• Br J Anaesth · Oct 1991

    Randomized Controlled Trial Comparative Study Clinical Trial

    Effects of pindolol on the cardiovascular response to tracheal intubation.

    • K Mikawa, N Maekawa, R Goto, H Kaetsu, M Hasegawa, H Yaku, and H Obara.
    • Department of Anaesthesiology, Kobe University School of Medicine, Japan.
    • Br J Anaesth. 1991 Oct 1;67(4):416-20.

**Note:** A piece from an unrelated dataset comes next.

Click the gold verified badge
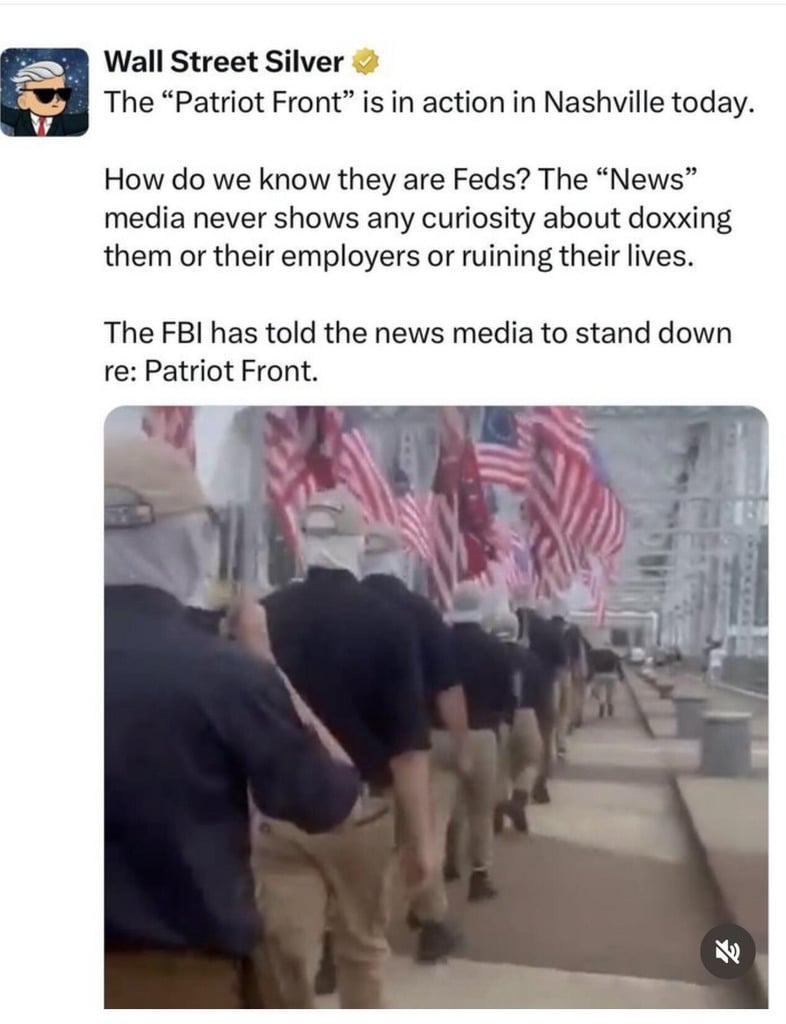click(x=366, y=62)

    AbstractLaryngoscopy and tracheal intubation often cause hypertension, tachycardia and arrhythmias, which may be exaggerated during rapid-sequence induction of anaesthesia. We have studied the efficacy of pindolol in attenuating the cardiovascular responses to laryngoscopy and intubation in patients receiving pindolol 2 micrograms kg-1 or 4 micrograms kg-1 3 min before induction of anaesthesia in a double-blind design. The data were compared with those in a control group receiving saline. Each group consisted of 10 patients undergoing elective surgery. Anaesthesia was induced with thiopentone 5 mg kg-1 i.v. and tracheal intubation was facilitated with vecuronium 0.2 mg kg-1. Patients receiving saline showed a significant increase in mean arterial pressure and heart rate associated with tracheal intubation. These increases after tracheal intubation were reduced in pindolol 4 micrograms kg-1 treated patients compared with those in the control group (P less than 0.05). Pindolol 2 micrograms kg-1 attenuated tachycardia in response to intubation but did not affect hypertension. These data suggest that a bolus injection of pindolol 4 micrograms kg-1 is a simple, practical and effective method for attenuating cardiovascular responses to laryngoscopy and tracheal intubation.